Please try using below code snippet in your environment and then share your kind feedback with us.

// Load the PDF file
Document document = new Document(dataDir + "sample.pdf");
// Traverse through all the page of PDF
foreach (Aspose.Pdf.Page page in document.Pages)
{
    // Get the link annotations from particular page
    AnnotationSelector selector = new AnnotationSelector(new Aspose.Pdf.Annotations.LinkAnnotation(page, Aspose.Pdf.Rectangle.Trivial));

    page.Accept(selector);
    // Create list holding all the links
    IList<Annotation> list = selector.Selected;
    // Iterate through invidiaul item inside list
    foreach (LinkAnnotation a in list)
    {
        if (!(a.Action as Aspose.Pdf.Annotations.GoToURIAction is null))
        {
            // Print the destination URL
            Console.WriteLine("\nDestination: " + (a.Action as Aspose.Pdf.Annotations.GoToURIAction).URI + "\n");
        }
    }
}

@Farhan.Raza,

Thanks for your reply. I translated your code sample into this one in VB.NET:

Private Sub extractUrlsFromPDF2(ByVal pdfPath As String)
  Dim document As Pdf.Document = New Pdf.Document(pdfPath)
  For Each page As Pdf.Page In document.Pages
    Dim selector As Pdf.Annotations.AnnotationSelector =
      New Pdf.Annotations.AnnotationSelector(New Aspose.Pdf.Annotations.LinkAnnotation(page, Pdf.Rectangle.Trivial))
    page.Accept(selector)
    Dim list As IList(Of Pdf.Annotations.Annotation) = selector.Selected
    For Each a As Pdf.Annotations.LinkAnnotation In list
      If a.Action.GetType() Is GetType(Pdf.Annotations.GoToURIAction) Then
        Console.WriteLine(vbNewLine & "Destination: " & CType(a.Action, Pdf.Annotations.GoToURIAction).URI)
      End If
    Next
  Next
End Sub

The line Console.Writeline is not reached, ie no action of type GoToURIAction was found.

@monir.aittahar

The same code is working on our side in C# as well as VB.NET and the link is printed at console. Would you please ensure using Aspose.PDF for .NET 19.9 and share a narrowed down sample application if you still notice the problem.

Moreover, in case you do not have a valid license, please consider applying for free 30-days temporary license in order to test the API in its full capacity.

Hello @Farhan.Raza,

After a while, I tried your sample. When I posted the question, I was using Aspose.PF 19.6. I retried with 19.11 and C# instead of VB.NET. Strangely, to make it work I had to write:

if (a.Action is Aspose.Pdf.Annotations.GoToURIAction)

Instead of:

if (!(a.Action as Aspose.Pdf.Annotations.GoToURIAction is null))
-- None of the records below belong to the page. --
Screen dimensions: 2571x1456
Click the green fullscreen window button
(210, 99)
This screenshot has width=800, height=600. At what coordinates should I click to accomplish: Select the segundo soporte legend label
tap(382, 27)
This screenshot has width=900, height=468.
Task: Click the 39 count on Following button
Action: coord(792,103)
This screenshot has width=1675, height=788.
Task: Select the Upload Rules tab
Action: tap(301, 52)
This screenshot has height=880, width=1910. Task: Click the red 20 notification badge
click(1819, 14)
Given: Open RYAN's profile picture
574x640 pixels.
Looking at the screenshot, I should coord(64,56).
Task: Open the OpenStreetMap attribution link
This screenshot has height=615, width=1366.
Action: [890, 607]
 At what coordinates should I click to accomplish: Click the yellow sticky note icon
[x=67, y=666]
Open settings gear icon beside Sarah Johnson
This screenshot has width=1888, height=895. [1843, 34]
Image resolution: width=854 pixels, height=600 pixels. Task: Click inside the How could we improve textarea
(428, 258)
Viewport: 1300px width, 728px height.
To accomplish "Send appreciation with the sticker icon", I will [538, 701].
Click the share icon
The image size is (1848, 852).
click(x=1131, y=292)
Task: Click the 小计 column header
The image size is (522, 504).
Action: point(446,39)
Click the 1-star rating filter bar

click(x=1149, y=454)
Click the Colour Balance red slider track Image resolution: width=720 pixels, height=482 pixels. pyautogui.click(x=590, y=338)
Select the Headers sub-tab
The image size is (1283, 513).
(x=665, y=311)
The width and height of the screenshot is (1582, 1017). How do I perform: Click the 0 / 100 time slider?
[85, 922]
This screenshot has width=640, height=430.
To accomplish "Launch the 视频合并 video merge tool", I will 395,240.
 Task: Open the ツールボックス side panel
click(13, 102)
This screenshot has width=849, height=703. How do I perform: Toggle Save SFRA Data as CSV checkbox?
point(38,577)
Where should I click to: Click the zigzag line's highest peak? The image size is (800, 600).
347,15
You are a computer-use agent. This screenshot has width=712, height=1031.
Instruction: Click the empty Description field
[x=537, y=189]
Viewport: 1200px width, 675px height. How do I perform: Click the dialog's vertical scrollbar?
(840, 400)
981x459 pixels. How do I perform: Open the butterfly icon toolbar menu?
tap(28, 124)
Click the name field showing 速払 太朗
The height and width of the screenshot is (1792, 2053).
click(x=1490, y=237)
Though, I still cannot reach the Console.WriteLine() line with the same PDF sample (the one added as an attachment). What am I still missing?

Regards.

@monir.aittahar

Kindly share a sample application containing SSCCE code as mentioned by us in first reply, so that we may try to reproduce your scenario in our environment.

Hello @Farhan.Raza,

You’ll find below an (hopefully) SSCCE sample attached. It opens a file dialog, use it to open the sample pdf file.

Best regards.

TestExtractLinksFromPdfApp.zip (8.9 KB)

@monir.aittahar

We have figured out that you are currently facing evaluation limitation, which allows to process only four items from any collection, along with evaluation watermark in output files, as explained in Licensing . You may avoid this limitation and test the API in its full capacity by applying a free 30-days temporary license.